Justice for George Floyd! Dismantle the Racist Police!
George Floyd was murdered by the police. Chocked under an officer’s knee, he repeatedly said “I can’t breathe.” The words “I can´t breathe” recall the murder of Eric Garner in Staten Island, New York, on 2014. These words are not the only thing they had in common. Both deaths, as thousands more, are the product of the deeply embedded racism and brutality of the police. As well as the underlying structure of capitalist inequality and power. The structural racism of the capitalist state and its police forces are responsible for George Floyd´s death.
After a video showing the police brutality went viral, a protest movement has spread throughout the United Stated. On its fourth day, actions took place in at least 30 cities, including Washington DC, where a major mobilization forced the White House into lockdown. A true rebellion is unfolding in Minneapolis and the state has deployed the National Guard and issued a curfew over the weekend.
The emergence of the Black struggle and the development of a nationwide protest movement against police violence and racism is a key event in the development of the class struggle. Its importance transcends US borders. It is one of the great rebellions that have developed in the international situation ushered in by the pandemic. It offers a preview of the struggles that will take place worldwide in response to the growing misery. It is part of the ongoing struggles of the working class, like the wave of wildcat strikes that have taken place during the pandemic. It has the potential to open a new situation in the class struggle in the United Stated, strengthening the working class as a whole.
The state’s response has been repression. The entire political establishment, from Trump to Minneapolis Democratic Mayor Jacob Frey, has come out to confront and criticize the protests. The former tweeted that the Army was ready to regain control, and that “when looting starts, the shooting starts.” Frey, for his part, argued at a press conference on Saturday morning that protesters are not Minneapolis residents, but outsiders seeking to cause violence. It is the discourse that accompanies repressive escalation. More than 1700 National Guard troops have been deployed to the region, in the largest operation in the history of the state of Minnesota.
The depth of the structural inequalities of US capitalism, and its particular impact on African American and Latinx communities, was once again exposed to millions by the pandemic. These communities are the hardest hit by Covid-19 cases and deaths, they are the ones working in essential jobs and being exposed for wages of misery, suffering racism and discrimination even in access to healthcare, suffering the consequences of the state’s divestment, and also have the highest levels of unemployment. Police violence, poverty, low wages, lack of access to health care and high-risk jobs are part of the systemic racism of US capitalism.
The Minneapolis and St. Paul metropolitan area is one of the most unequal and segregated in the country. Before the outbreak of the current economic crisis, unemployment affected 10% of the Black population in the “Twin Cities” and 32% lived in poverty, well above the national average. Segregation of the urban space and education is also very significant, in a state that was the first to allow charter schools.
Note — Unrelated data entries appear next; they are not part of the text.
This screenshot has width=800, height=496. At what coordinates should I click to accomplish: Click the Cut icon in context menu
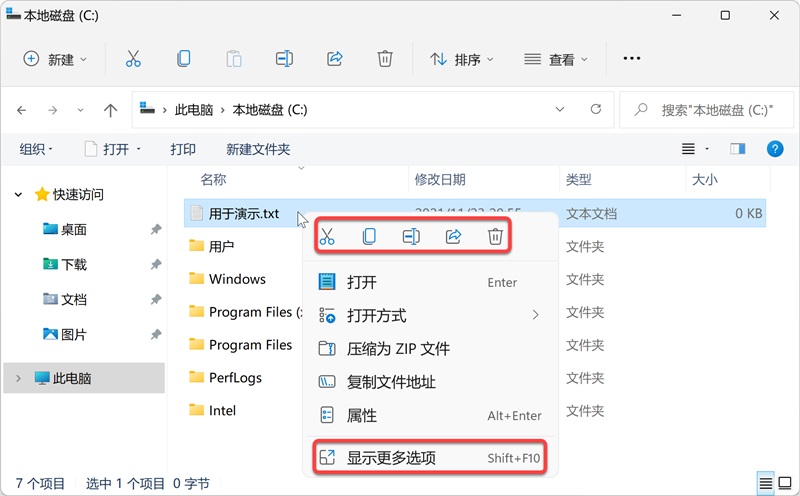click(327, 236)
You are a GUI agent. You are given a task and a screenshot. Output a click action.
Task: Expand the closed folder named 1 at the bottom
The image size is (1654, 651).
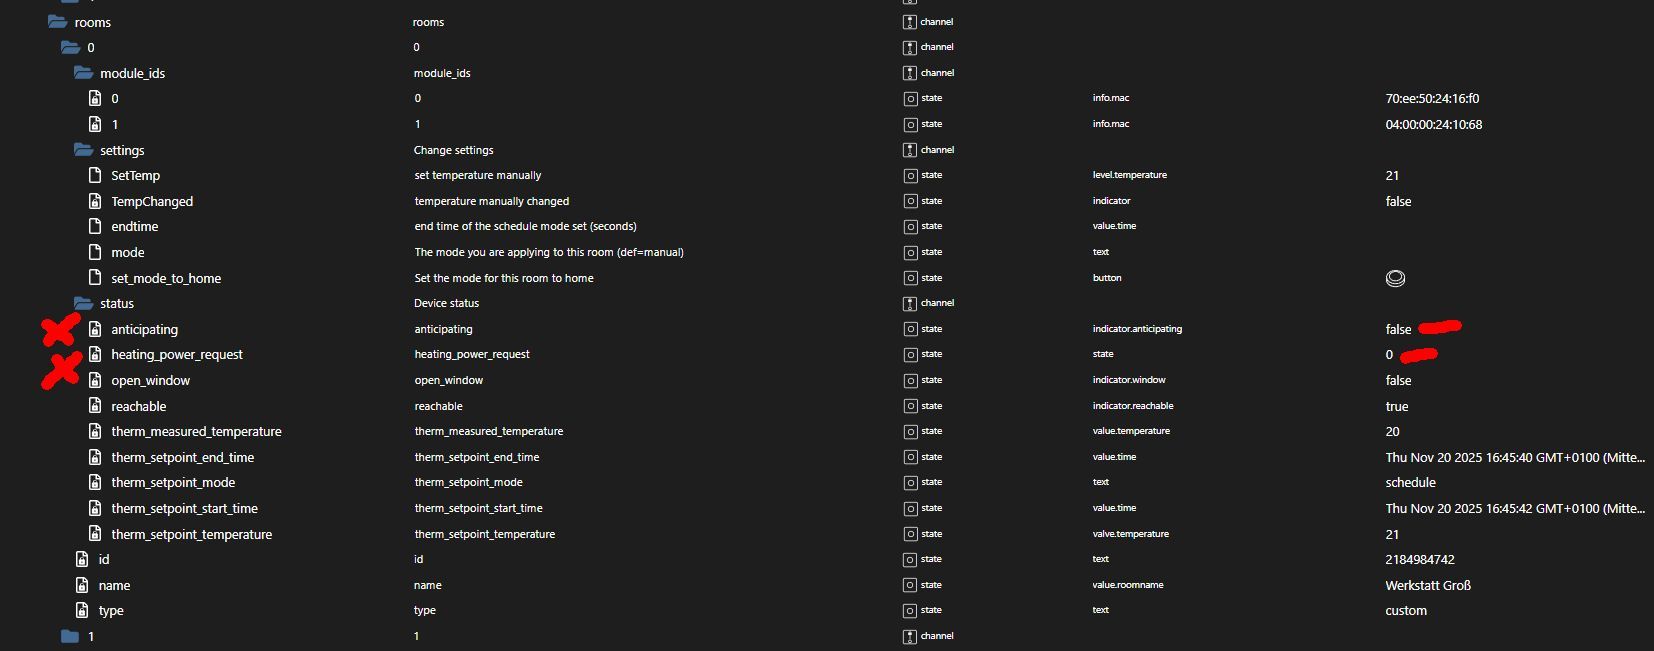[x=70, y=636]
This reality can only be sustained through the exercise of systematic state violence towards the working class, the poor, and African American and Latinx communities. The police are trained to be brutal and to perform class and racial profiling. These are not isolated incidents. More than 1000 people a year are killed by police forces in the United States. In 2019, there were 1099 police killings. In 99% of cases, the police officers who committed these murders were not charged with a crime. This impunity guarantees the perpetuation of brutality. This structural violence is also linked to systemic racism. African Americans and Latinxs are subjected to persecution and harassment and are more likely to be victims of violence and killings by the police.
The protests have already achieved a first partial victory with Dereck Chauvin’s arrest for murder. But this is not enough. The four officers who have direct responsibility for Floyd’s murder, as evidenced by the video footage taken by various cameras, must be charged and convicted. The institution that produces these killers should not be left in impunity. To achieve justice for Floyd, and for all African Americans who are killed and harassed, we must dismantle the racist police. This institution exists to protect the interests of capital and to enforce the inequalities that capitalism produces. The struggle for justice and against police brutality is part of the struggle against the racist capitalist system. The capitalist system produces and reproduces racism and racial oppression to sustain exploitation. That is why the fight against oppression must be combined with the struggle of the working class and the peoples of the world against imperialism and the capitalist system, with the struggle for socialism. With this perspective, the International Socialist League stands in solidarity with the rebellion in Minneapolis and across the United States and calls on the working class, the youth, human rights organizations, women who have been fighting oppression, to stand with this fight for justice around the world.